*Written request A:*
Do these statements agree with the Edinburgh shopping guide? For each, answer yes or no and quote the deciding words of the guide exactly. (i) The Armstrongs branches are particularly good for uniforms and vintage cashmere. (ii) Godiva in the Grassmarket has the lowest prices of the vintage shops named. (iii) The original Valvona & Crolla is on Multrees Walk.
*Written request B:*
Can you carry on the Edinburgh shopping guide from where it stops?
*** Text section
There are some wonderful independent boutiques to be discovered in Edinburgh, however, stocking luxurious local and international brands. To make a shopping trail of it, start on Thistle Street, at the corner of Hanover Street. As you walk down this narrow cobbled street, clothing boutiques line the windows to your right and left: Kakao by K (high quality Scandinavian fashion); Jane Davidson (ageless designer pieces – Diane von Furstenberg, Missoni, Jenny Packham, Goat); Pam Jenkins (designer accessories, including Christian Louboutin, Jimmy Choo, Gianvito Rossi). There’s also 21st Century Kilts, the coolest kiltmaker in business, running up custom and ready-to-wear kilts for men and women.
Continue down the lane past Alchemia, Scottish gold and silversmiths producing beautifully unique jewellery, across Charlotte Square to the ‘West End Village’. This little rectangle of streets lies between Manor Place and Queensferry Street, Melville Street and Shandwick Place, and is a beautifully hidden away Georgian treat. William Street is the backbone, and boutique shops lie all the way along it. Sam Brown stocks reasonably priced, covetably wearable brands from the funky to the girlie, Arkangel & Felon has edgier brands including Beyond Skin shoes and Emma Cook prints, and Frontiers caters for feminine quirkiness with dreamy Orla Kiely silks and colourful knits. Don’t stop at Walker Street, or you’ll miss Odyssey’s excellent range of hard-to-find swimwear and lingerie brands. Then just down and to the right is Liggy’s Cakes, one of the prettiest bakeries in Edinburgh, where you can refresh yourself after all that shopping.
If you’ve time and money left, Bruntsfield and Morningside also boast some lovely boutiques, and are particularly good for children’s shops.
Vintage Clothes Shops
Edinburgh has a great range of vintage emporiums. The best known are the three Armstrongs branches: at Teviot Place (called Rusty Zip), Clerk Street and down in the Grassmarket. They’re particularly good for uniforms and vintage cashmere, and very reasonably priced. Trouvé on Newington Road sells ‘retro and modern reloved’ clothes and accessories – the owner doesn’t base her prices on the label, so some joyful designer bargains are possible. Elaine’s Vintage Clothing in Stockbridge sells a beautiful mix of clothes from the 1920s to the 80s, for a wide range of prices. Godiva in the Grassmarket has some more serious price tags, but sells a great selection of quality vintage clothing, mixed in with independent, often local, designers and a made-to-measure service to boot.
Food and drink
Edinburgh has joined the food revolution in the last decade, and the time-worn stereotypes of Scottish cooking can be roundly ignored. From market stalls to fine dining food halls, the city displays real pride in its local, artisanal, seasonal produce.
When wandering through the city, look out for branches of Peckham’s, a Scottish family deli; of I. J. Mellis’s spectacular cheese shops, found in Victoria Street, Baker’s Place and Morningside Road; and for Valvona & Crolla, Scotland’s award-winning and oldest deli and Italian wine merchant. The original is on Elm Row, with an outpost café/restaurant/deli on Multrees Walk.
******
*** Information given
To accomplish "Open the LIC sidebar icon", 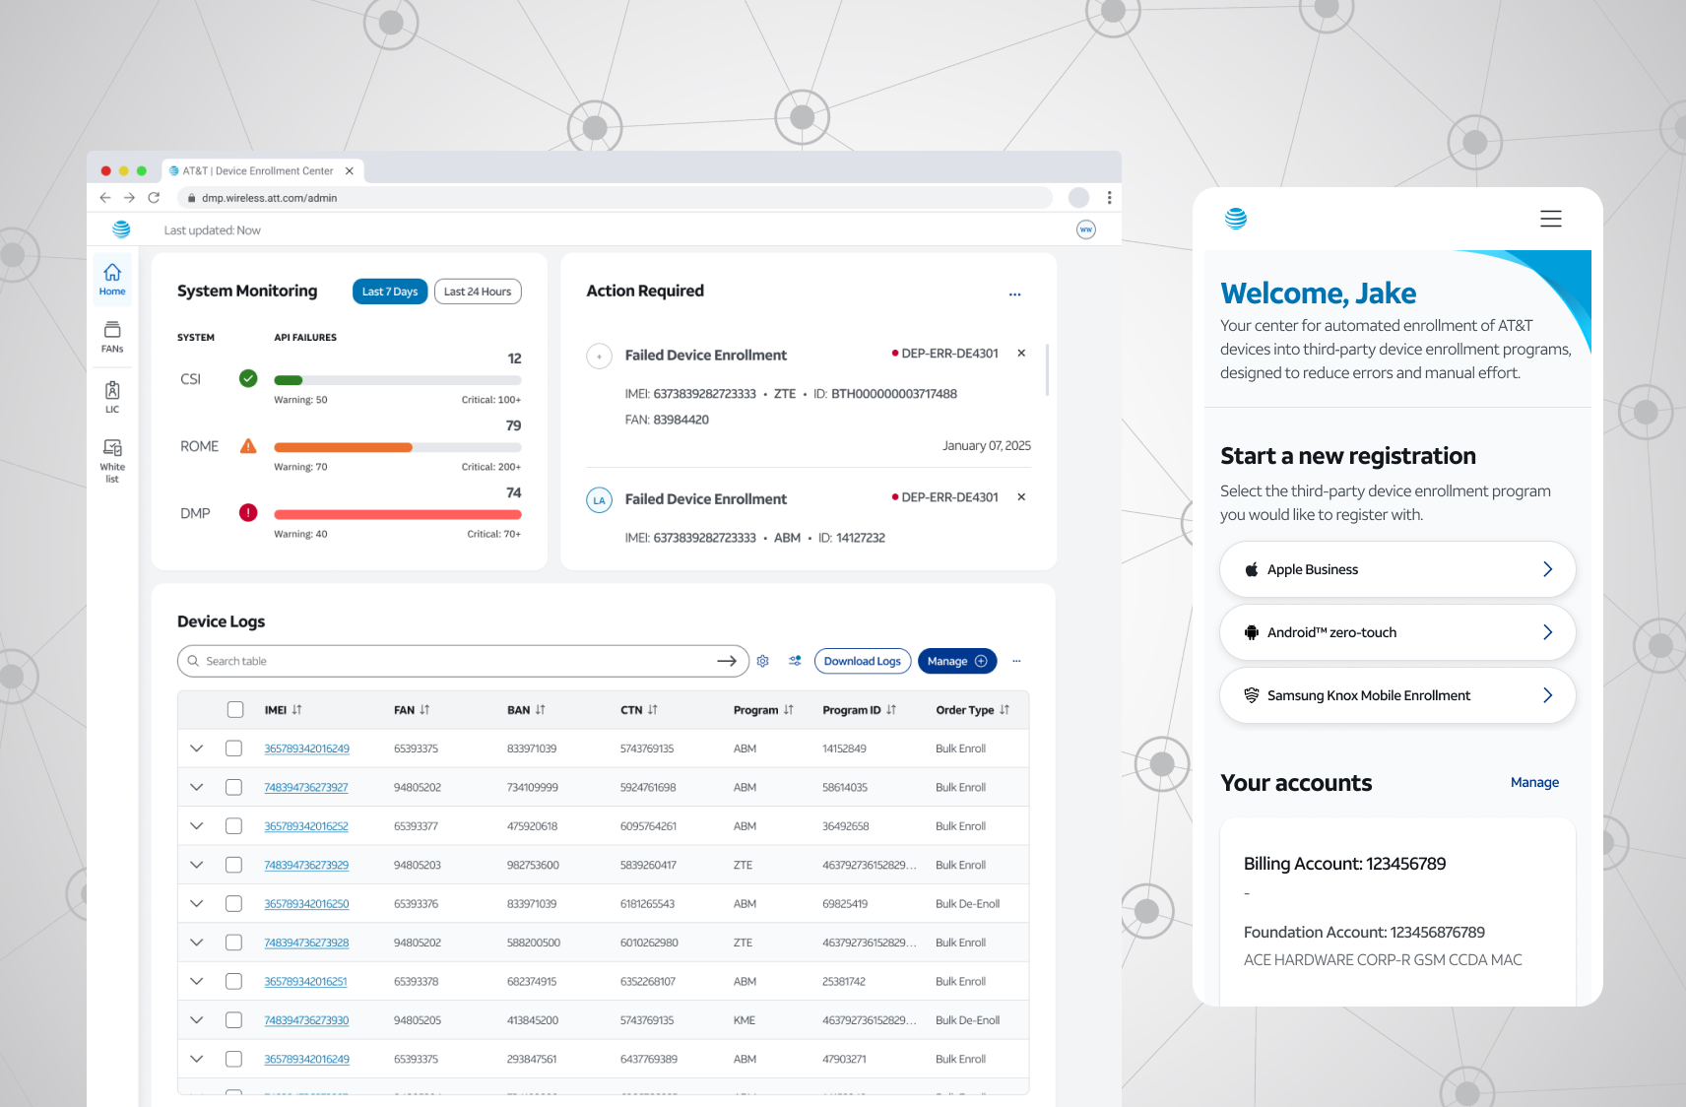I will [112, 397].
******
*** Information given
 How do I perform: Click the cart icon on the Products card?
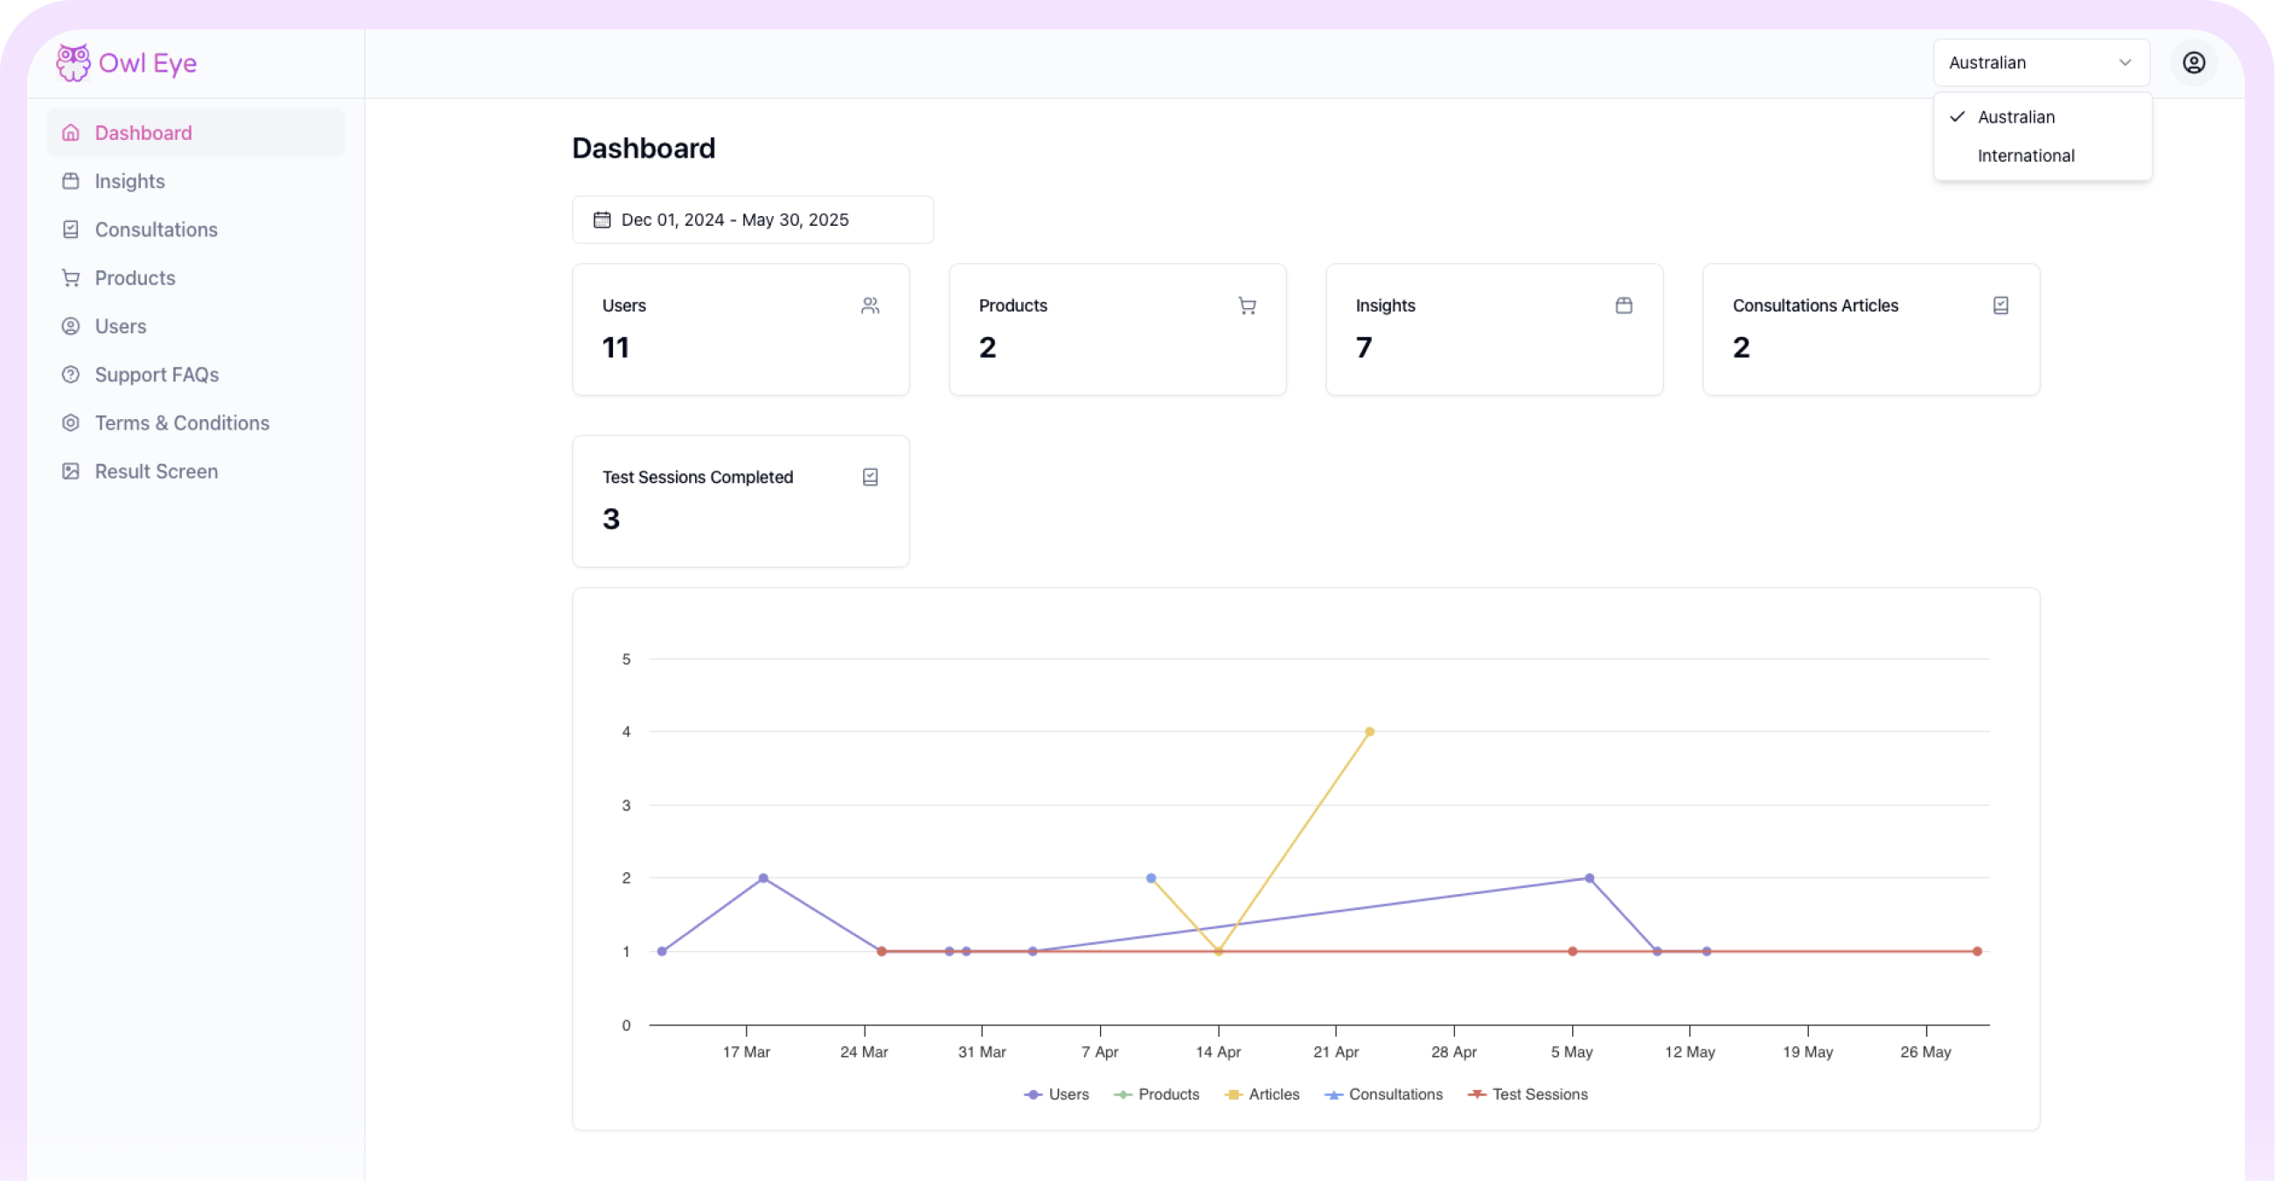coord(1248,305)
******
*Answer A:*
(i) Yes: "They’re particularly good for uniforms and vintage cashmere"
(ii) No: "Godiva in the Grassmarket has some more serious price tags"
(iii) No: "The original is on Elm Row"

*Answer B:*
Other top spots are George Armstrong, Edinburgh’s friendliest fishmonger on Raeburn Place; Demi John ‘liquid deli’ on Victoria Street; WoodWinters wines and whiskies on Newington Road and Cadenhead’s on Canongate, one of the oldest shops you’ll ever step into. Here you’ll be met by more whisky knowledge than you’re ever likely to need, and a cheerful hand with the tasters.
Whether you’re a hardcore foodie or just have a passing interest, Edinburgh’s Farmers’ Market is an impressive spectacle. In the shadow of Edinburgh Castle, the market runs every Saturday from 9am – 2pm on Castle Terrace. The best local meat, fish, fruit, vegetable, dairy, chocolate and drinks producers gather, and sharp shoppers can pick up bargains to beat the supermarkets.
The Stockbridge Market runs every Sunday, and sells everything from Scottish sweets to French cheeses, Japanese food and organic local veg, in a charming area of town. Well worth a morning’s stroll.
For nothing-but-the-best food, there’s the Harvey Nichols Food Hall, selling luxury international fancies at the prices you’d expect. International tastes are fully represented in the Food Hall, but also in independent Chinese supermarkets, Polish corner shops and delis stocked with European produce of the highest calibre.
Stockbridge is worth a special trip: Henderson Row is lined with some of the city’s finest food shops. For those with a sweet tooth, artisan chocolatiers The Chocolate Tree and Coco Chocolate are both to be found on Bruntsfield Place, and S. Luca’s famous ice cream shop is a short walk away on Morningside Road.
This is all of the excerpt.